DON'T UNDERSTAND WHAT SHE IS SAYING EITHER. BUT HER MUSIC MAKES YOU MOVE TOTALY.
BUCKY DONE GUN.....lol....that's the song I like.....Marilyn, do you know what it means?? People are saying she's half Jamaican or raised in Jamaica....pero nada que ver..... SRI LANKA ALL THE WAY......hahahaha.....who would have thought?
??? have no clue...all i know that bunky means gun...gun done gun..???
Here's her bio, she's full sri lankan.
M.I.A. a.k.a. Maya Arulpragasam
Maya was born in Hounslow, London but spent little time there as, at only 6 months old, her parents moved
the family back to their native Sri Lanka. Motivated by her fathers wish to support the Tamil efforts to win
independence from the majority Sinhalese population, her father became politically known as Arular and
was a founder member of EROS (the Eelam Revolutionary Organisation of Students), a militant Tamil group.
In Sri Lanka, they lived at first on her grandparent’s remote farm, a collection of huts without electricity or
running water. After a year, as her fathers involvement in militant activities increased, Maya, her older sister
Kali and their mother moved to Jaffna in the far North of the country, where Maya's younger brother Sugu
was born. Contact with her father was strictly limited as he was in hiding from the army, he occasionally
visited in secret, slipping through the window at night and being introduced to the children as an uncle so
that they didn't give him away to the army when they regularly came to question the family.
Eventually, as the civil war escalated, it became unsafe for them to stay in Sri Lanka, so her father sent
tickets for them to relocate to Madras in India. Maya’s mother moved with the three children into an almost
derelict house, 3 miles from the nearest road or neighbour. They scraped by for a while, with sporadic visits
from Maya’s father, and the girls attended the local school, excelling as students. After a while, visits from
friends and family grew less frequent and money grew very tight. The children became ill, Maya’s sister
caught Typhoid and they struggled to eat enough. A visiting uncle took concern and moved them back to Sri
Lanka again, where they settled back in Jaffna.
By now, the violence of the civil war was at its peak and the family repeatedly tried to flee the country. The
army regularly shot Tamils seeking to move across border areas and bombed roads and escape routes.
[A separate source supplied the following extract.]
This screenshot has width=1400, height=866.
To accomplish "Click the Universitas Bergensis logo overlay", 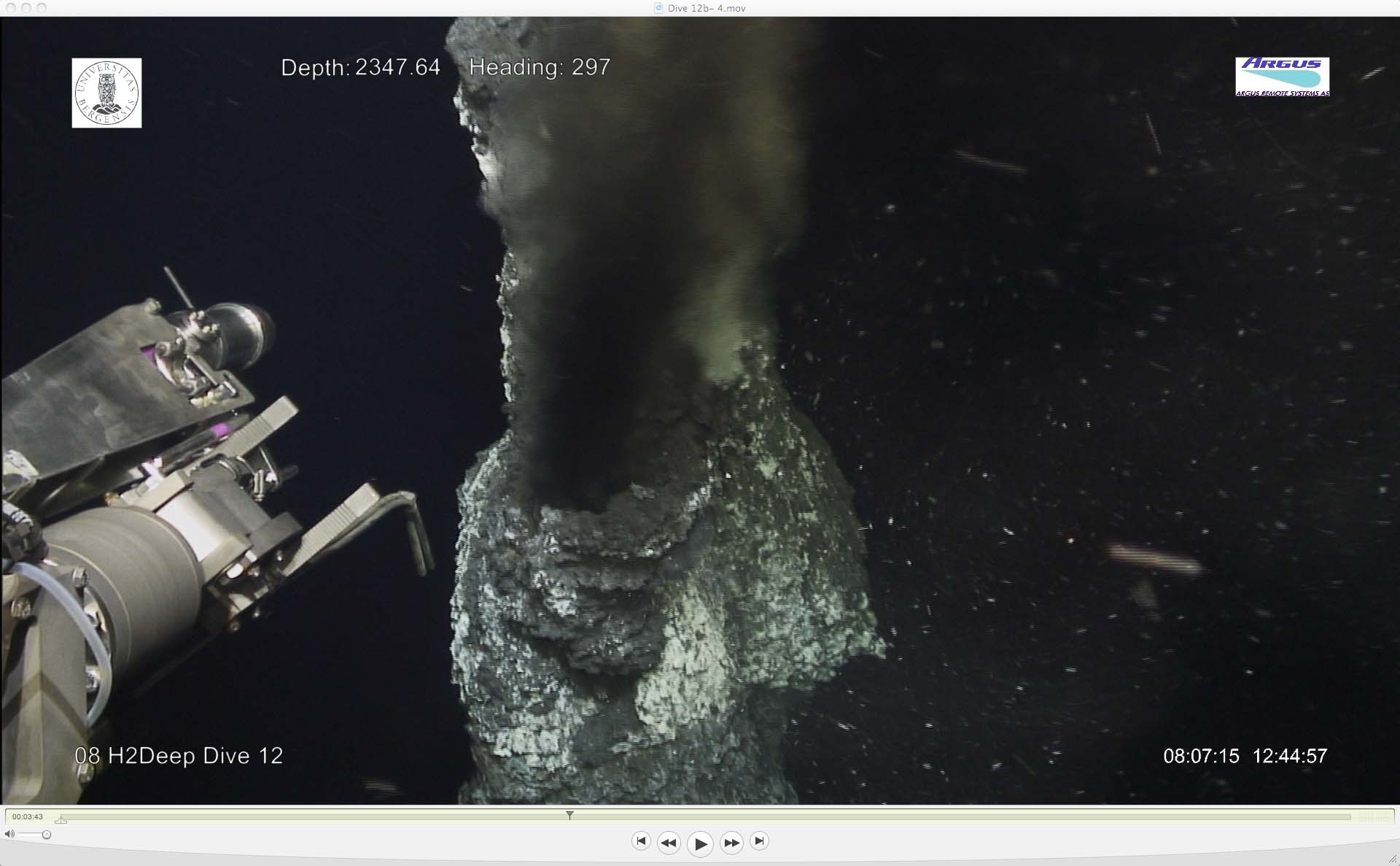I will pos(106,93).
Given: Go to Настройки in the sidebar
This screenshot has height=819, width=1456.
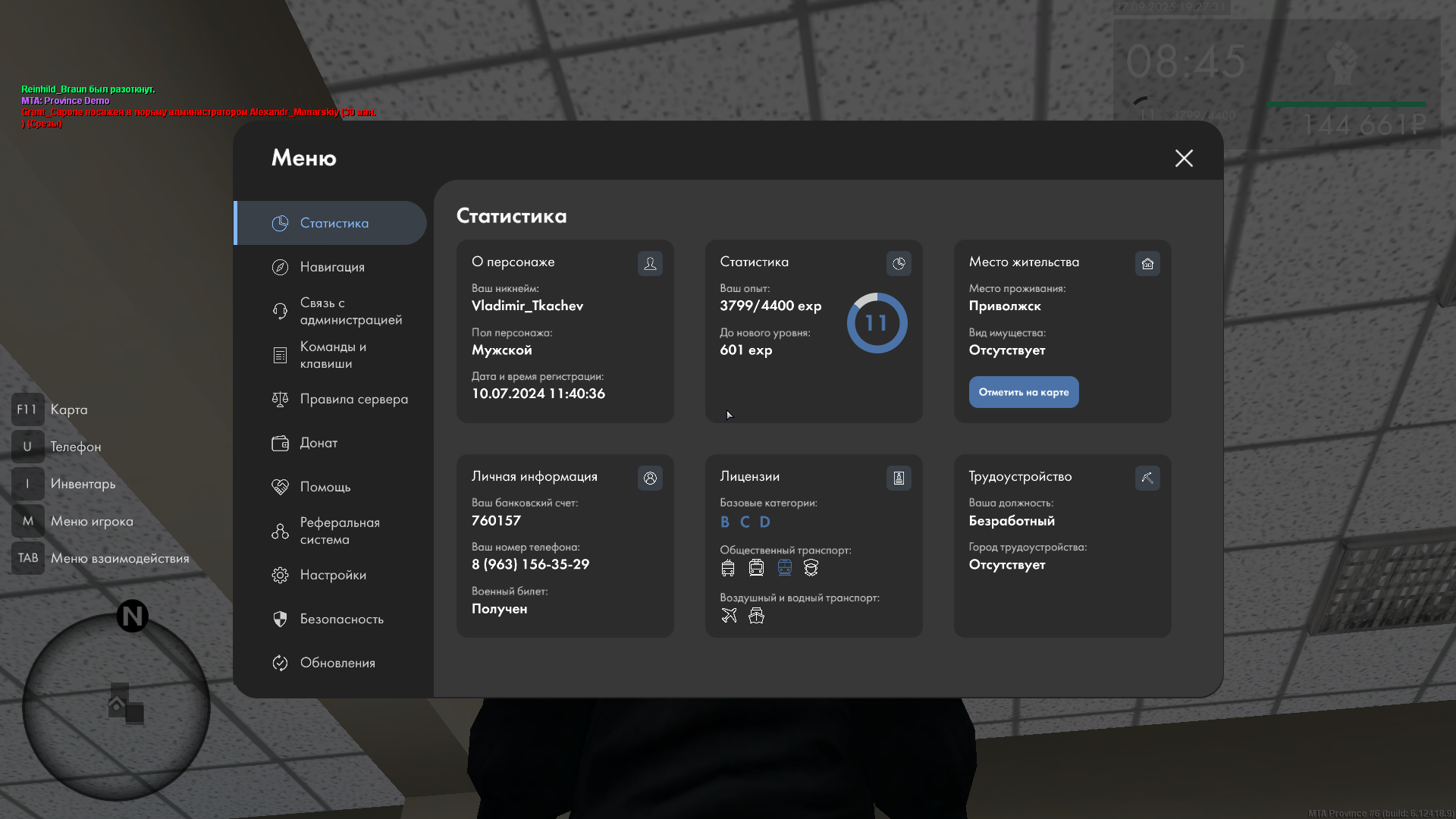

After several failed attempts to leave, Maya’s mother successfully made it out with the three children, on to
India and then finally back to London, where they were housed as refugees.
It was in the late eighties and on a notoriously racist council estate in Mitcham, Surrey, that Maya began to
learn English. Aged just eleven and in a new country, she was exposed to western radio for the first time by
the noise resonating from her neighbours. Her affinity with hip-hop and rap began from there - the
uncompromising attitudes of Public Enemy and N.W.A. clicked with a frustrated, energetic war-child trying to
relate to grey and foreign surroundings.
Maya was a talented and creative student, eventually winning a place at London's Central Saint Martins Art
School, where she studied fine art, film and video. Here, for the first time, she began to piece together some
of the different strands of her life experience. In an early incarnation of what was later to become M.I.A., she
learnt how to play off her different cultural personae against each other; layering rap iconography with the
warfare pictures from her youth, Asian Britain with American new-wave film making style and St. Martin's
fashion sense with refugee outlooks.
A successful art career beckoned and, for a while, seemed to be Maya's destined path. Her first-ever public
exhibition of paintings featured candy coloured spray-paint and stencil pictures of the Tamil terrorist movement. Graffitied tigers and palm trees mixed with orange, green and pink camouflage, bombs, guns
and freedom fighters on chip board off-cuts and canvases. The show was nominated for the alternative
Turner prize, every painting sold and a monograph book of the collection was published by Pocko (which
was simply entitled 'M.I.A.', an acronym for Missing In Acton).
A commission from Elastica's Justine Frischmann to provide the artwork and cover image for the band's
second album led to Maya following the band on tour around forty American states, video-documenting the
event. The support act on the tour was electro-clash supremo Peaches, who introduced Maya to the Roland
MC-505 sequencing machine and gave her the courage to take on the one art-form she felt least confident
in, music.
Back home in London, Maya and Justine got hold of their own 505 and, working with the simplest of set-ups
(a second-hand 4-track, the 505 and a radio mic), Maya worked-up a series of six songs onto a demo tape
which became her calling card to the industry. The tape found it's way into the hands of Steve Mackey and
Ross Orton who then re-worked “Galang” into the monstrous meld of influences that would eventually propel
M.I.A. into the limelight.
An addictive mashed-up recipe of dancehall, electro, grime and world music, Showbiz Records only pressed
up 500 copies of “Galang” but that was enough for her to go on and win the instant support of DJs and the
media seemingly everywhere – “M.I.A. HAS THE LOOK, THE LYRICS, THE PROFILE, THE MONGREL BEATS TO BE
HUGE. IF THE MAJORS HAVE ANY SENSE, THEY'LL PILE IN.” Sunday Times Culture.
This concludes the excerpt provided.